Pumeka started off down the mountain, bearing on one shoulder a long tapered pole of kai and on the other his stone adze; he moved in the long, swift stride of the akuni and within a short time was below the cloud forest, on the hillside tundra. The trail followed a small stream bed, and the wet white sand between the rocks was cool beneath his feet. Down he went, skirting the giant boulders, some of them fifty feet in height, and on through the cool myrtle woods of the lower hill, emerging at last in the old fields above Homaklep. Women came up through the fields, bound homeward to the mountain villages with their vegetables, and he greeted all of them in his cheerful toothless way.
Pumeka is dismissed by other men, as all cripples but Aloro are dismissed, with a wrinkling of the nose in a face jerked sideways, the shrug and simultaneous motion of the hand back past the face—Why talk about him? the gesture seems to say. But he is liked and, in his way, respected.
He strode along the path below Wuperainma. He had not eaten since early morning, and, as it was now midafternoon, he was quite hungry. In the grove grew wild raspberries and the small puffball mushrooms, but he did not stop to eat them, nor did it occur to him to visit in Wuperainma. The Wilil and the Kosi-Alua were in a state of tension, as they often were, due most recently to the abduction by Kosi-Alua of U-mue’s wife Yuli and to the spearing of a Kosi by Tegearek and Yeke Asuk: the Kosi had recovered, but the grudge had not been settled. Furthermore, now that U-mue had established his new pig village at Lokoparek, he was trying to claim that the forest near there was his domain; he had expressed great anger that the Kosi-Alua should use it without asking his permission. Husuk, for one, was open in the opinion that U-mue was kepu; at the very mention of U-mue, Husuk’s nose wrinkled, and his hand rose past his face as if waving off a fly, but Husuk, like U-mue, was an intriguer, maneuvering for future power, and he suppressed his sardonic smile in U-mue’s presence. Nevertheless, the Kosi-Alua went right on cutting wood. For all these reasons, Pumeka would not have felt welcome in U-mue’s village.

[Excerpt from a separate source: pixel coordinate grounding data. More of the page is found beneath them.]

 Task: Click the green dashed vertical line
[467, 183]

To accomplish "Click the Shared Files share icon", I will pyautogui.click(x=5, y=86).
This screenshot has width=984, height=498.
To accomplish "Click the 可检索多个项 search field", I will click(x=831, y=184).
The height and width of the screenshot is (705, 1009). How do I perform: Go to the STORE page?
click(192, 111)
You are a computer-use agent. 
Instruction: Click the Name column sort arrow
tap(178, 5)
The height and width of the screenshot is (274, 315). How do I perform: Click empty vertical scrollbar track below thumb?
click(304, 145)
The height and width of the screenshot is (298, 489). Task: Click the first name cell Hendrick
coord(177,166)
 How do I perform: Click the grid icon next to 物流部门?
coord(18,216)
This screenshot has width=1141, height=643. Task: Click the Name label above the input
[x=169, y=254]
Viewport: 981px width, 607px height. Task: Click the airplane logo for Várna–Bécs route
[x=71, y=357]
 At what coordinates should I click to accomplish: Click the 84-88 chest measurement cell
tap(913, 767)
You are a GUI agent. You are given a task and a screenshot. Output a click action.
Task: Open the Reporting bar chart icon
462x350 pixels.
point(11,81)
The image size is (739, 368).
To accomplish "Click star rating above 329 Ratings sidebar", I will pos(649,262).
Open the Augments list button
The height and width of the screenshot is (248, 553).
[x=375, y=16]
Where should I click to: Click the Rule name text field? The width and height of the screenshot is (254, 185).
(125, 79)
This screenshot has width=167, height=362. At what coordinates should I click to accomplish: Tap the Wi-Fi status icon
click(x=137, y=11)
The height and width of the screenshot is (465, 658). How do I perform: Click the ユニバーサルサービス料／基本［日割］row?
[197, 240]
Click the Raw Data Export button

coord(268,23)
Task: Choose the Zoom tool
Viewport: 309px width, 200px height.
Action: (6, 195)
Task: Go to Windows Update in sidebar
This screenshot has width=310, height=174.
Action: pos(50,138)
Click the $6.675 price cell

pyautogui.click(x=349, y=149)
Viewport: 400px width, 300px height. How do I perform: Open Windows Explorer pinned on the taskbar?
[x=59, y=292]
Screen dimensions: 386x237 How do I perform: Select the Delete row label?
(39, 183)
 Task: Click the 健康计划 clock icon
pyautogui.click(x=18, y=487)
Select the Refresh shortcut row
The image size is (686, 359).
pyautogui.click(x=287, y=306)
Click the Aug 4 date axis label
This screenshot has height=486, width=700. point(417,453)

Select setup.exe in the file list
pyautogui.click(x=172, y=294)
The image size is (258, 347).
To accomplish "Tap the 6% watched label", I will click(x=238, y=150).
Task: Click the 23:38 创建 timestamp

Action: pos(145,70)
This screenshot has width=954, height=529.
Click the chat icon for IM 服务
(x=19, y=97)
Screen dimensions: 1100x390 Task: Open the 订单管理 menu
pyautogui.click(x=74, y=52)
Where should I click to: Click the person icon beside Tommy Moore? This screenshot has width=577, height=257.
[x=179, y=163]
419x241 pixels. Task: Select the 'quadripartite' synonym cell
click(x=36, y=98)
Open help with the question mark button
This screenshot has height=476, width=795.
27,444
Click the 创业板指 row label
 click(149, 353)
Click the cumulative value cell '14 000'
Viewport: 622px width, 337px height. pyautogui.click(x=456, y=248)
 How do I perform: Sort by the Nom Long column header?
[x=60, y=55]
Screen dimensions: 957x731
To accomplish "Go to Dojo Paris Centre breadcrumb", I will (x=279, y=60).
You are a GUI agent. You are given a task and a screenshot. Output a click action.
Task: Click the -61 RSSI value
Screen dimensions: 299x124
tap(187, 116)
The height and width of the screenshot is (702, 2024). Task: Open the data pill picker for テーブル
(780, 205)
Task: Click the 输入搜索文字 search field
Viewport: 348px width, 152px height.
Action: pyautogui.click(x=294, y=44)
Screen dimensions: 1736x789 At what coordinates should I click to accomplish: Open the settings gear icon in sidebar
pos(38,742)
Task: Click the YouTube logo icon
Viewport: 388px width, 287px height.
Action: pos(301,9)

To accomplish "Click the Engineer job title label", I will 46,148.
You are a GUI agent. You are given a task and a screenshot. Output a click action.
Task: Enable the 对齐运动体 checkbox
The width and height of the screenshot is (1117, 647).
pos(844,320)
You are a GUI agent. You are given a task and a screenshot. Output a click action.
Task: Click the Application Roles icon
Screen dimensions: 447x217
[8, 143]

Tukum and Supuk were coming through the wood. At the edge of the grove they stopped and shook the small willowy trunks, then picked up the large stinkbugs of brilliant green which rained in the grass. Passing Pumeka, the boys offered him a bug, and he accepted it. Kain-a-laok, Pumeka said, sucking in his breath: the phrase, with the sucking-in of breath denoting awe, is used customarily in accepting a gift, whether or not the giver is a kain, for generosity is the ultimate sign of kainship. The stinkbug had a violent smell and taste, from musk secreted from its glands, and while this musk had evolved across millenniums to repel the lean stomachs of birds, Pumeka bit into the bright bug with his rear teeth, screwing up his face with pleasure. Kainmotok. Pumeka grinned. Great kain—the exaggerated phrase was used affectionately, half joking.
The knoll of Anelarok lies at a crossing of the paths, a way station where the warriors pause to search the landscape, to build a fire, to smoke at midday in the shade of the small trees. Here women dance on days of etai, and the yegerek come to play a game of war.
The symplocos tree bears quantities of seeds like small hard olives. Each seed represents a warrior, and the yegerek, beneath the trees where the grass of decades has been rubbed away, move companies of warriors about in sudden charges, much as the companies move up and down the Waraba or Tokolik. Sometimes small kaios are erected and seeds are posted on the high straw platforms.
One sunny morning Uwar played war with Weneluke, and Kabilek with Supuk; Natorek, Uwar’s round brother, large-eyed as a cuscus, sat in a small hole between the war grounds. Uwar had a sharpened stick, a dart, and this he threw into the ranks of Weneluke’s warriors; Weneluke picked it up and drove it into the army led by Uwar. Now and then a seed would be run through and was carried to the side; the army claiming the most punctured seeds would win the game.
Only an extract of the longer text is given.